* _Aim of the task_: Reproduce the following data exactly, minus any images.
===== Working data =====
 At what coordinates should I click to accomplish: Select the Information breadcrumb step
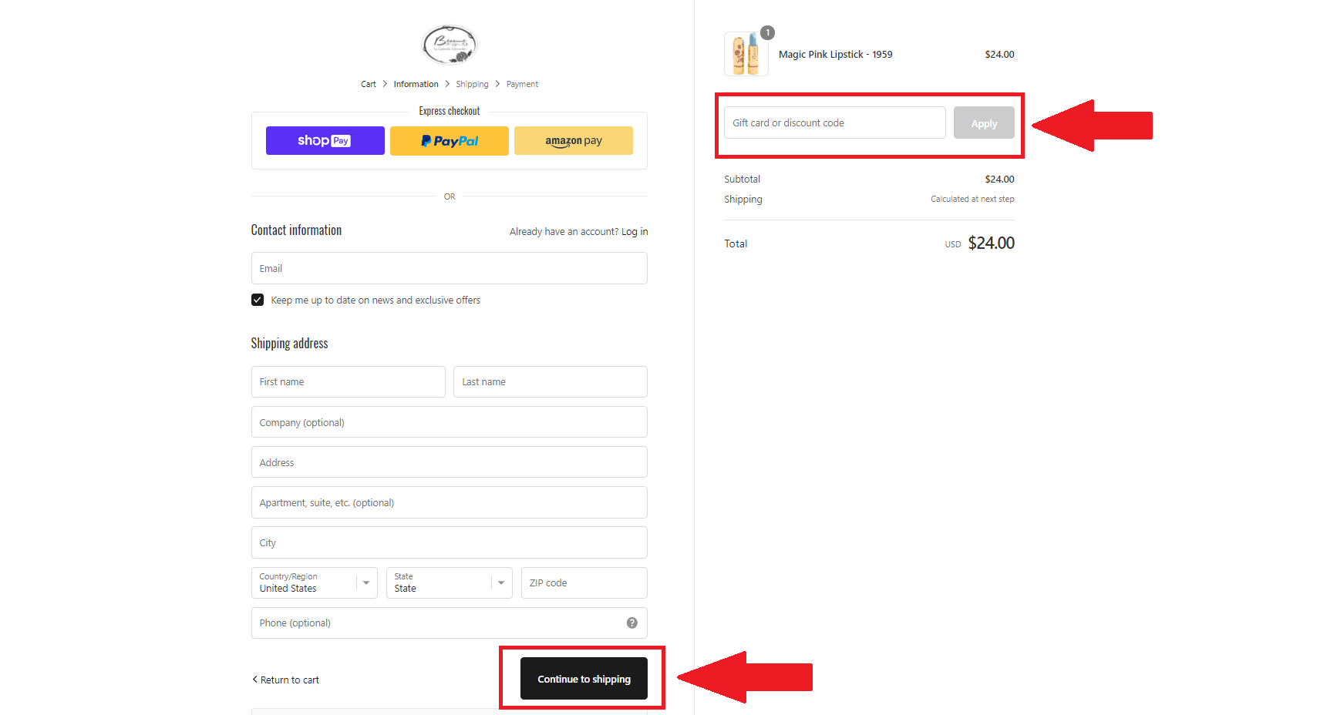click(416, 84)
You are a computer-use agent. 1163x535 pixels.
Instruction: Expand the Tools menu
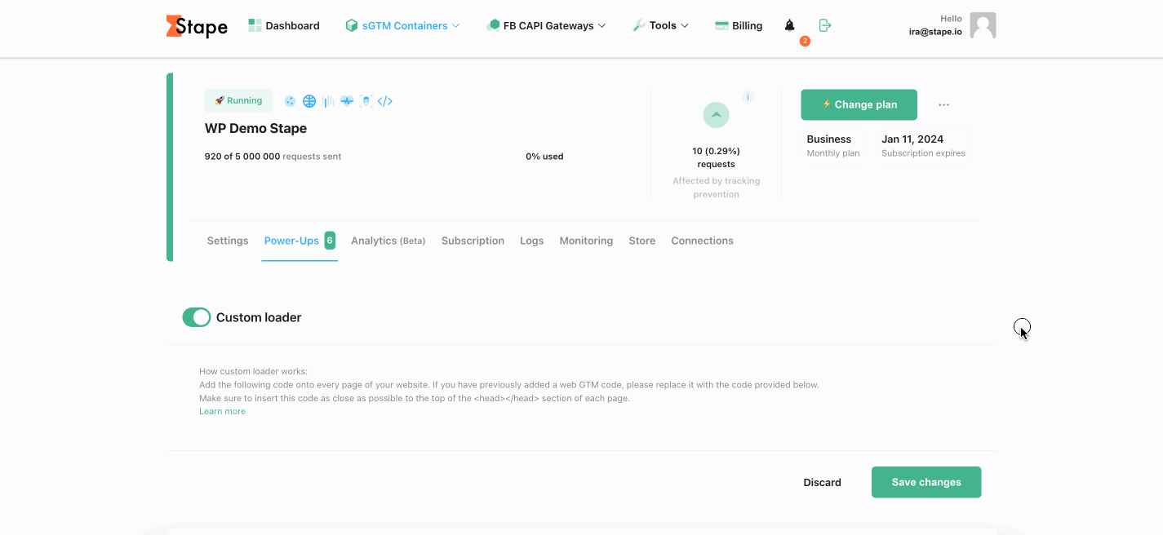point(661,26)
=====
* _Exercise result_:
 At what coordinates should I click to accomplish: Select the Information breadcrumb step
click(416, 84)
You are a computer-use agent. 1163x535 pixels.
Instruction: Expand the Tools menu
point(661,26)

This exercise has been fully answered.